CBK Governor Prof Njuguna Ndung’u said on Tuesday that they had received several applications from such institutions and would give them the go-ahead as the Bank seeks to increase access to financial services in the country and cultivate a savings culture among Kenyans.
“The CBK has to date approved 26 business names which are in various stages of review and we do hope that we are going to license all those applications that are before us and even more for those who come in and fulfil the requirements as fast as possible,” he assured.
He pointed to the enactment of the Microfinance Act (2006) and the Regulations (2008) last year which provide a framework for the operations of the industry and emphasised that it would also provide a platform for them to meet the needs of their customers
The Act became operational in May 2008 and provides a mechanism for protecting customers’ deposits to a maximum of Sh100, 000 through the Deposit Protection Fund.
The Governor challenged players to take advantage of the ICT development in the country to break down the barriers in the financial sector and ensure the entry of more financial excluded Kenyans into the formal system.

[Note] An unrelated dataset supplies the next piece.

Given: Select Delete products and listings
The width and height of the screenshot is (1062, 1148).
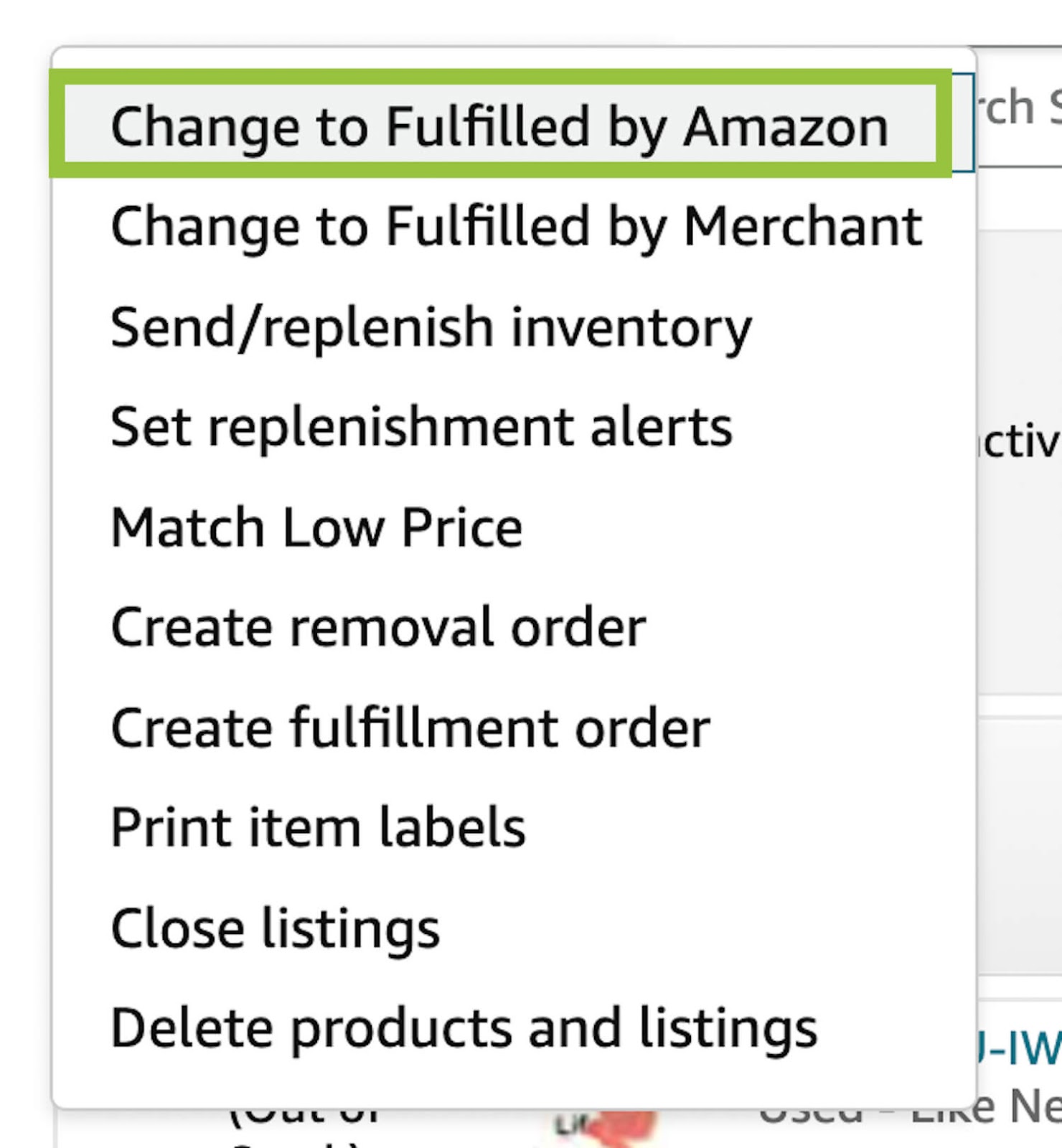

He referred to the new concept of branchless banking which is slowly taking root in the country and appealed to financial institutions to take it up as it has the backing of government officials and other policy makers.
Such initiatives, he added, would go a long way in deterring people from investing in ‘get-rich-quick’ schemes through which many Kenyans have lost billions of shillings.

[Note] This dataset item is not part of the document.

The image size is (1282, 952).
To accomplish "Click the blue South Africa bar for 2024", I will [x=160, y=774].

A recent survey indicates that the number of people without access to formal banking services has declined by about 5.3 percent to 32.7 percent over the last two years.
Prof Ndung’u spoke when he issued the first deposit-taking license to Faulu Kenya which will allow the institution mobilise deposits from the public.

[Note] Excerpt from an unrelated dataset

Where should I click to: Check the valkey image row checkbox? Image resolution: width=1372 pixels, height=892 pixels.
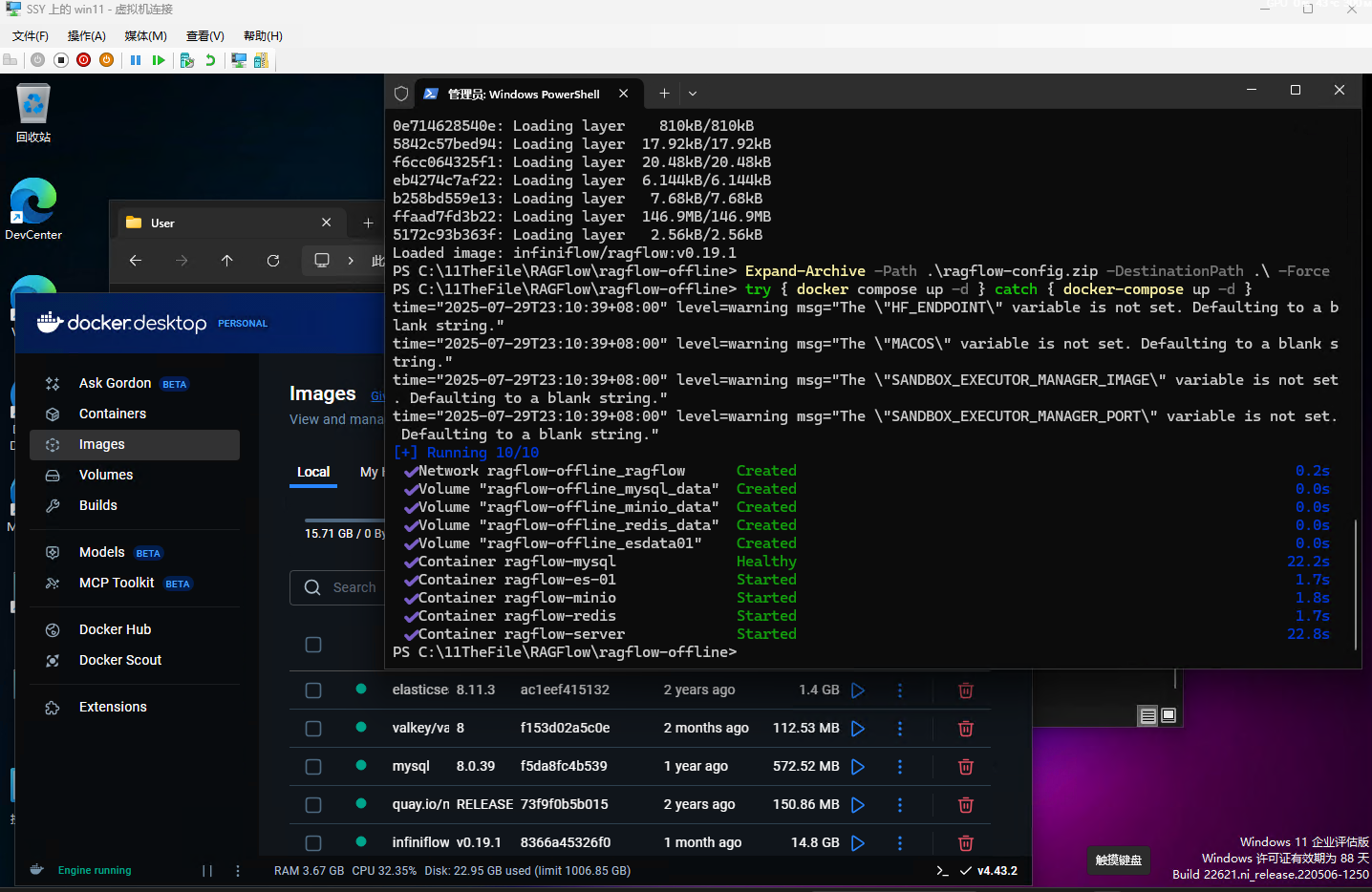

Faulu’s Managing Director Lydia Koros said they would not only be able to provide a wide range of credit and savings products but their 220,000 clients – who are mainly the ‘economically active poor’- would now have an assurance that their money is safe.
“We have been getting money from commercial banks and then on-lend it and that comes with expenses. But now (with the license), we are able to get money from the same people who are doing business and then intermediate it within that business sector,” she explained.
Mrs Koros said they would take advantage of the branchless banking solutions which provide innovative and affordable delivery channels and does not require the institutions to put up costly infrastructure to reach the majority of the excluded population in all remote areas in the country.
“This is an agency model where we will partner with the provider of services at the village level,” the MD said.
In the meantime however, the MFI has two banking branches that have been approved by the CBK as it gears into offering a wide range of financial services and revealed that six more outlets would be opened in the next few weeks.
The implementation of these measures, she added, would enable them to reach one million customers by next year.